-- Records for the exercise follows --

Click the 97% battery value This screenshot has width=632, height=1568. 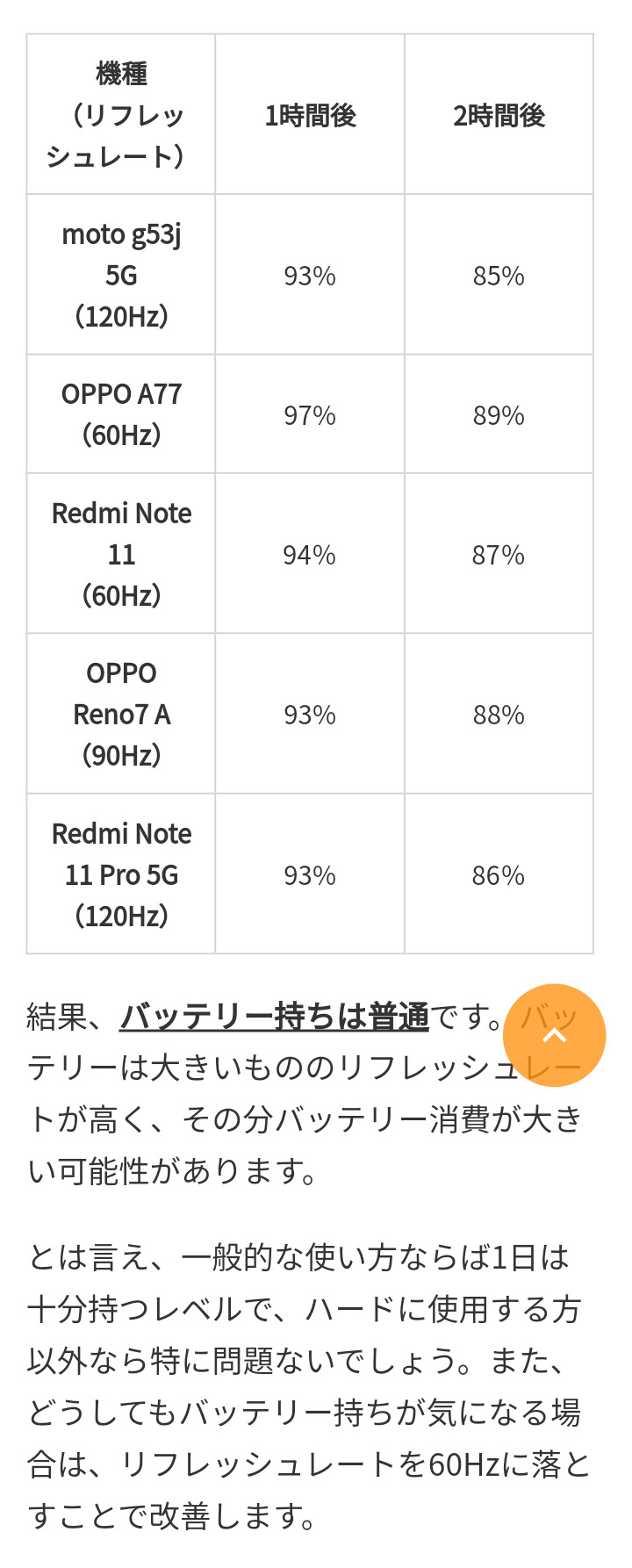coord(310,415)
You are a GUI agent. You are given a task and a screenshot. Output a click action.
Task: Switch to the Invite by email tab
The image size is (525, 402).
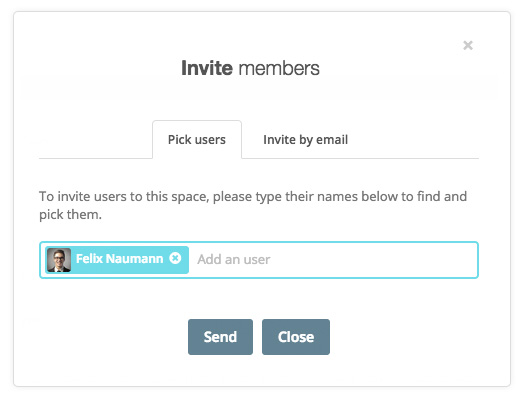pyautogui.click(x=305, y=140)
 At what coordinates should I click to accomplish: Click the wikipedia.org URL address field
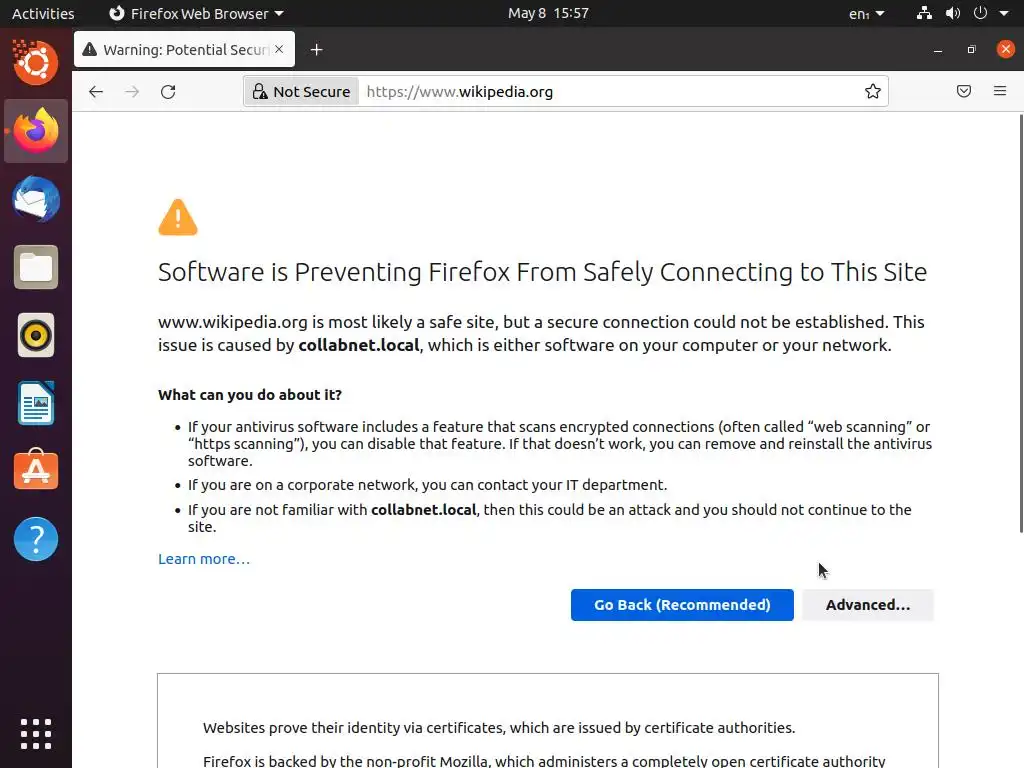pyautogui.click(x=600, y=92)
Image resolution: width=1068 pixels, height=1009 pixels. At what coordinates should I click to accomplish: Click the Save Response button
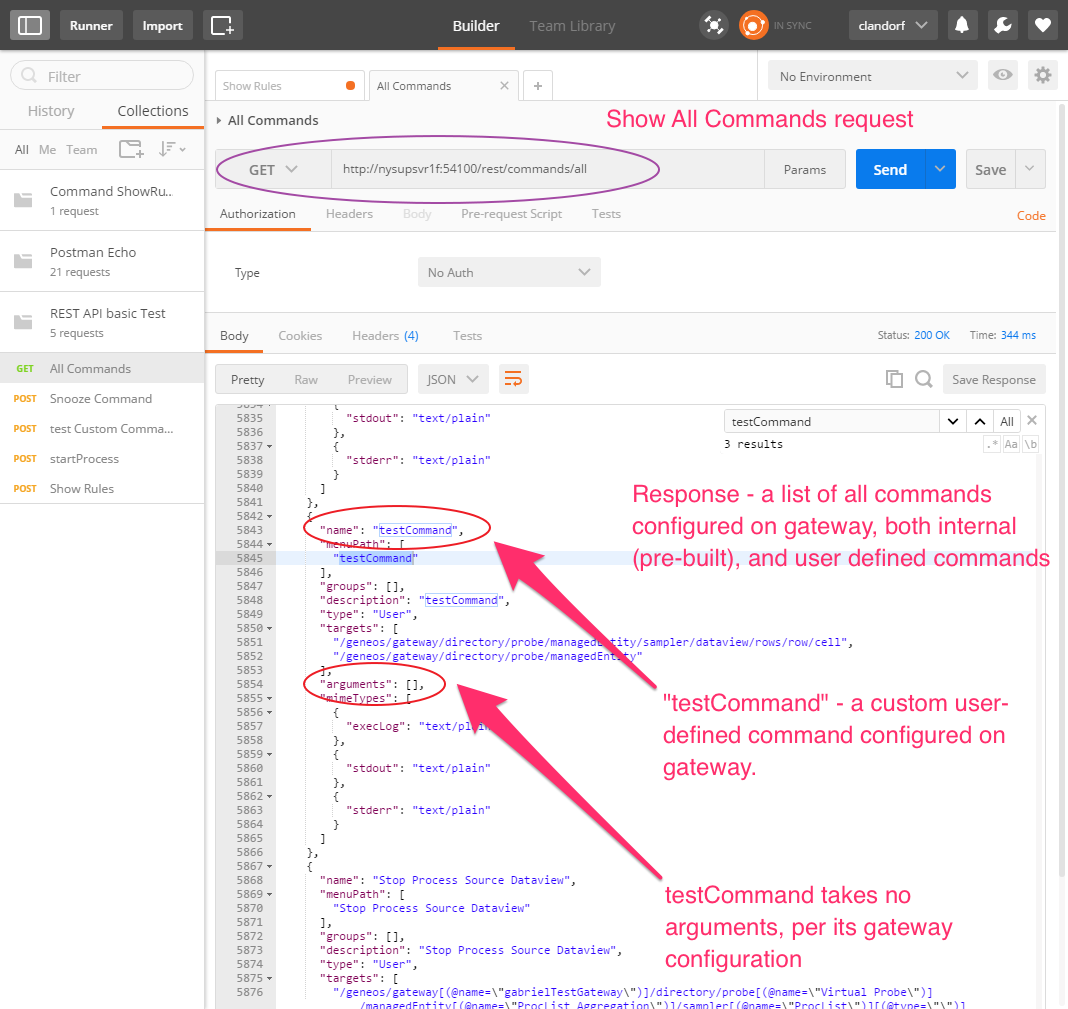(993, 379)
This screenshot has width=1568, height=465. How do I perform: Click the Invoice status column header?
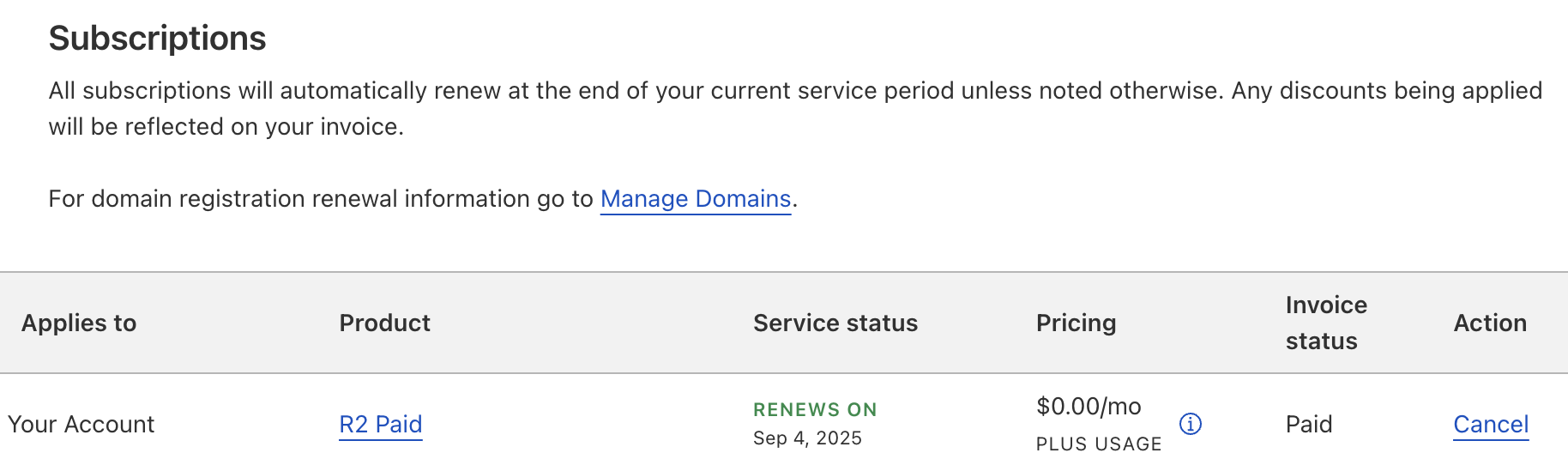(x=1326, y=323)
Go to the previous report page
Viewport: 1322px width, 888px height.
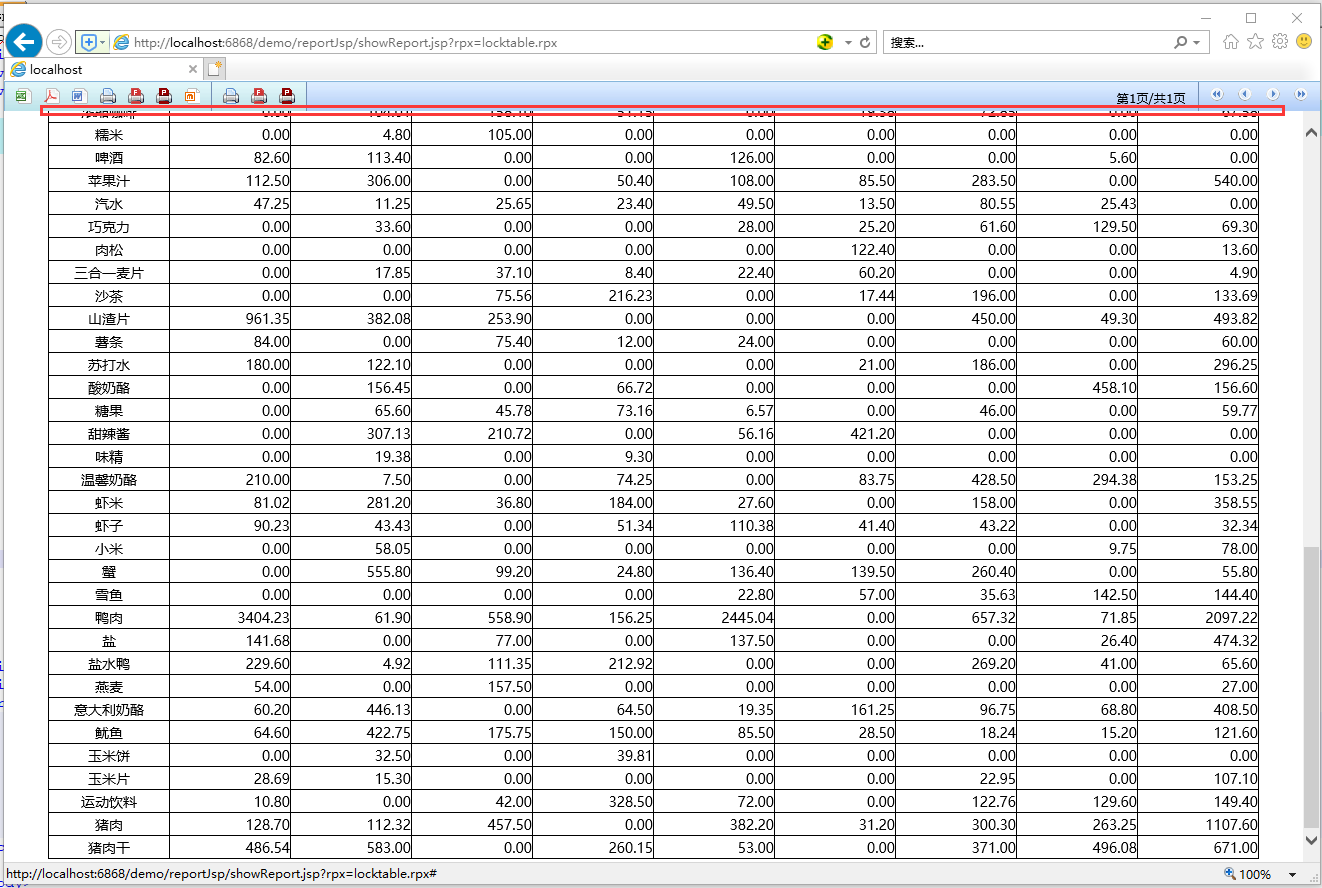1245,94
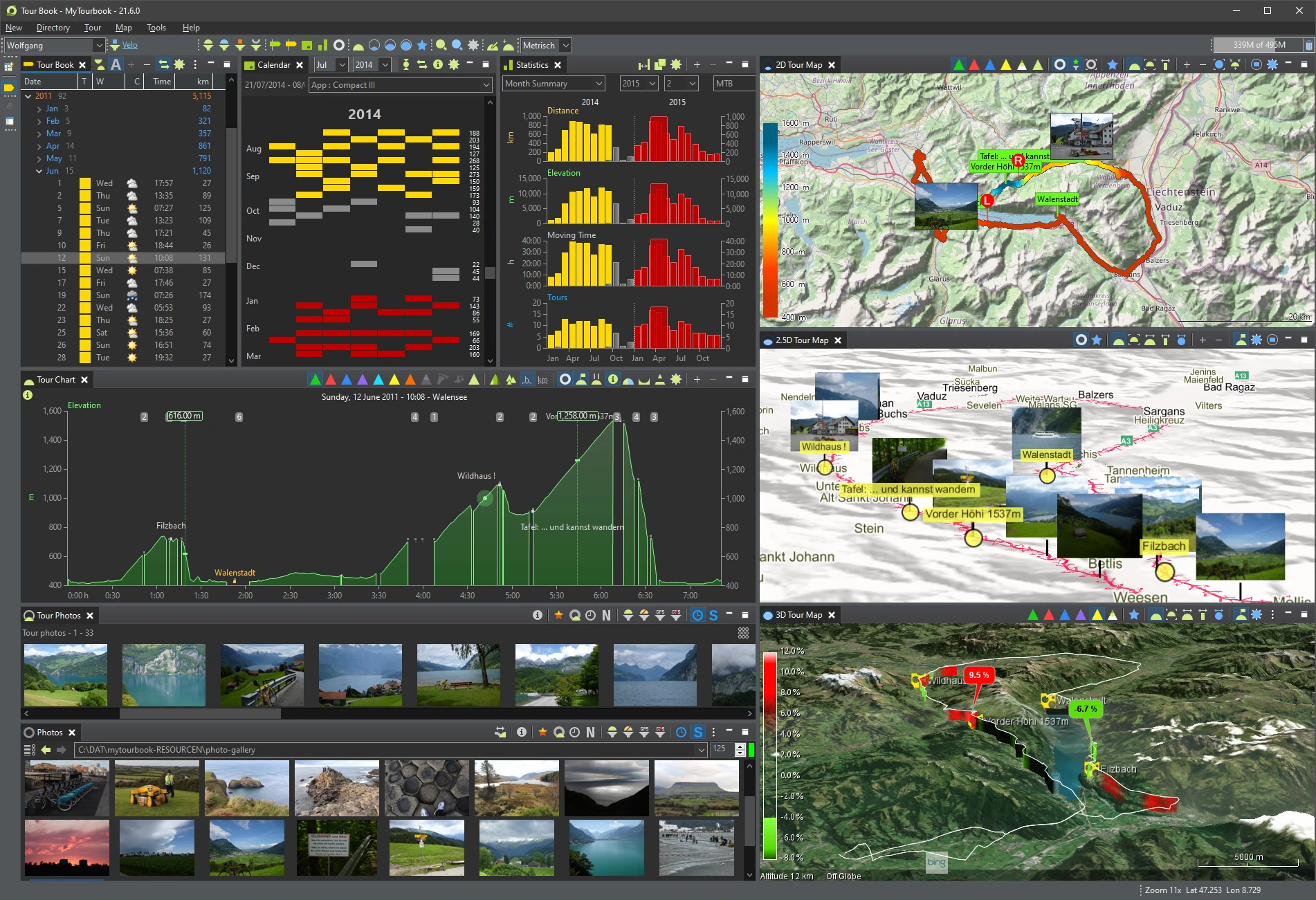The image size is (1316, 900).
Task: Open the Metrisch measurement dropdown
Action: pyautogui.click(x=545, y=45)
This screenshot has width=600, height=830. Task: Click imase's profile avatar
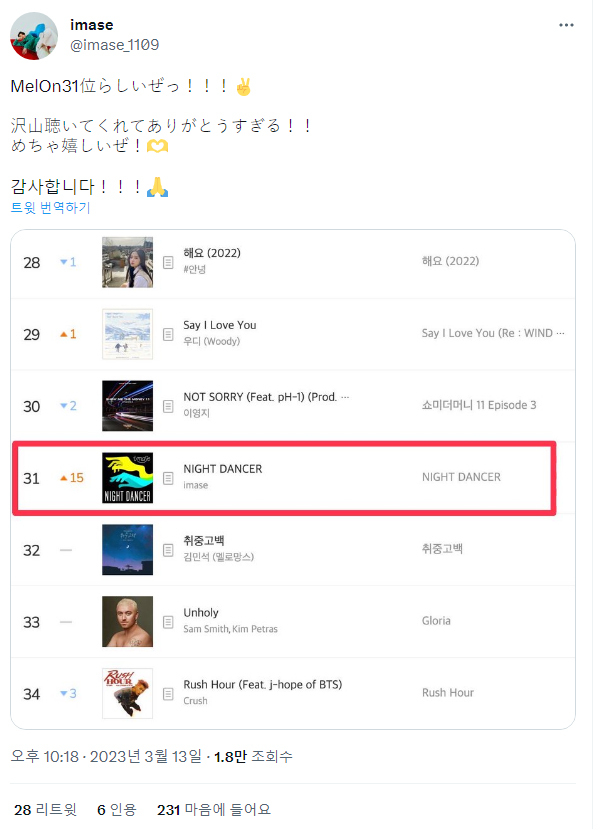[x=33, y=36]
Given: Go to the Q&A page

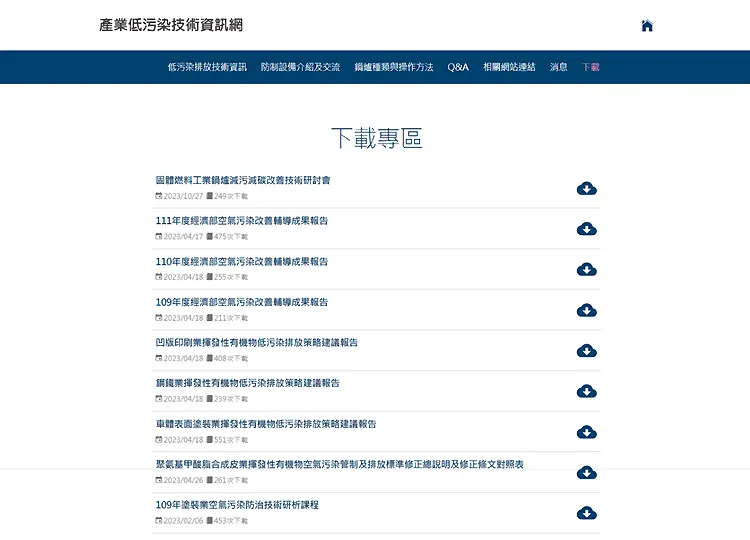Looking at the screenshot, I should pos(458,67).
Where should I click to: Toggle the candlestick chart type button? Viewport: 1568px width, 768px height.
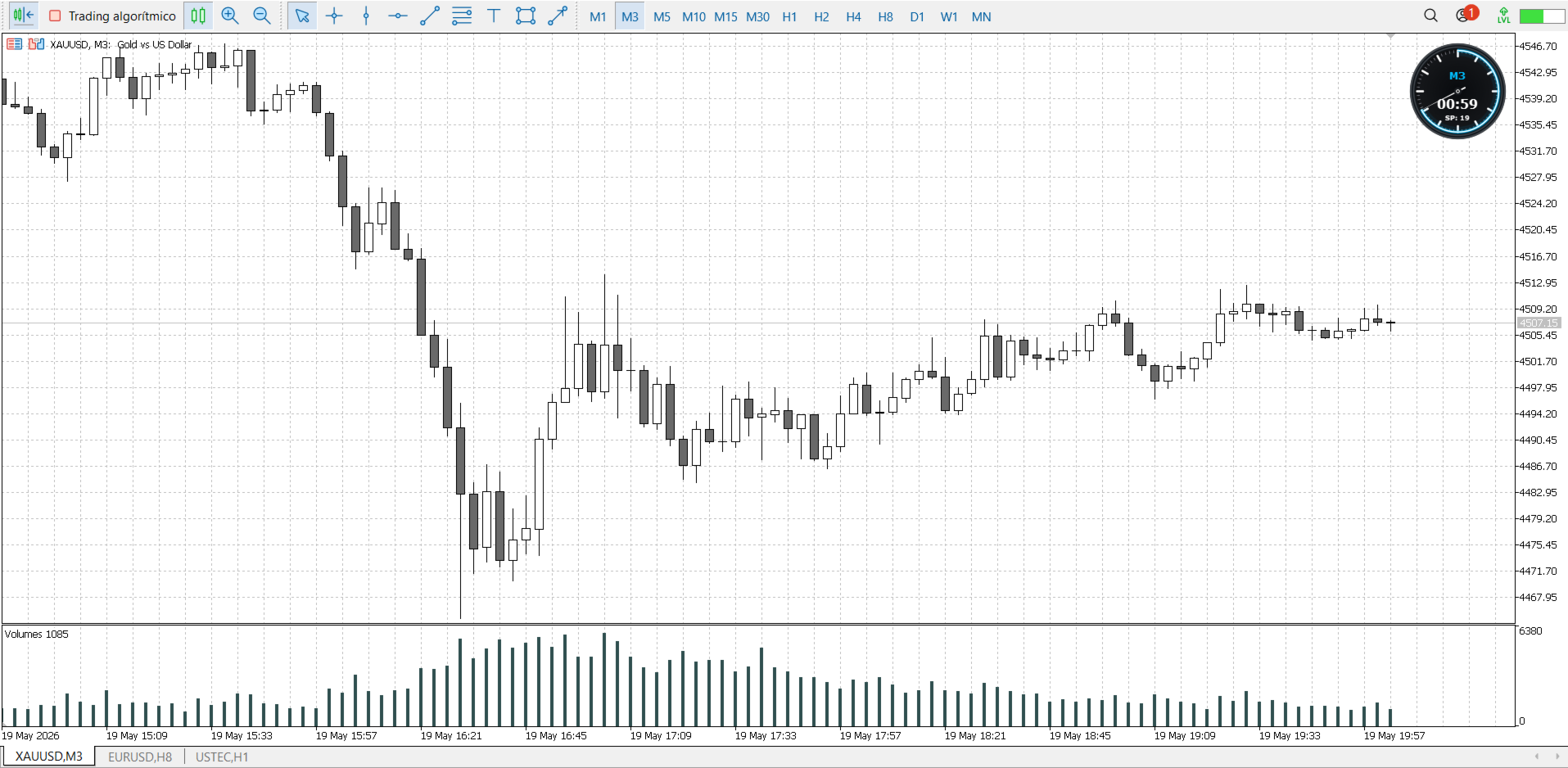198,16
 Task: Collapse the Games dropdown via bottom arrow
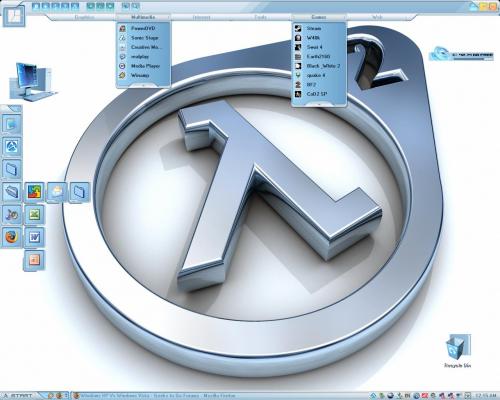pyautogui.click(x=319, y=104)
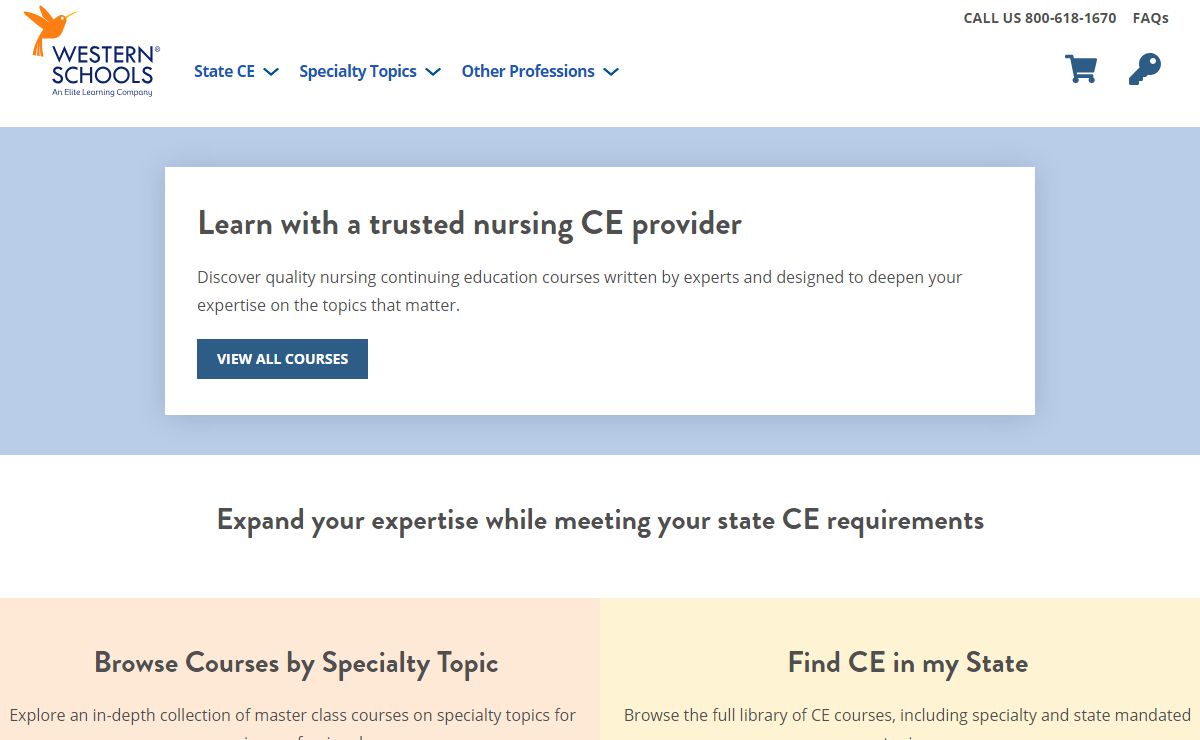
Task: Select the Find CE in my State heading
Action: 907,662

-- Records for the exercise concluded --

The lines from the one containing "Go to the previous report page" through the end of the data above are to be copied exactly, both ends included, and pictures are to be omitted.

- **The completed task**:
Go to the previous report page
Viewport: 1322px width, 888px height.
1245,94
The image size is (1316, 900).
Task: Open the Metrisch measurement dropdown
Action: pyautogui.click(x=545, y=45)
This screenshot has width=600, height=830. Task: Click imase's profile avatar
[x=33, y=36]
Given: Go to the Q&A page

Looking at the screenshot, I should pos(458,67).
Where should I click to: Toggle the candlestick chart type button? Viewport: 1568px width, 768px height.
198,16
 Task: Collapse the Games dropdown via bottom arrow
pyautogui.click(x=319, y=104)
Task: Select the Find CE in my State heading
Action: 907,662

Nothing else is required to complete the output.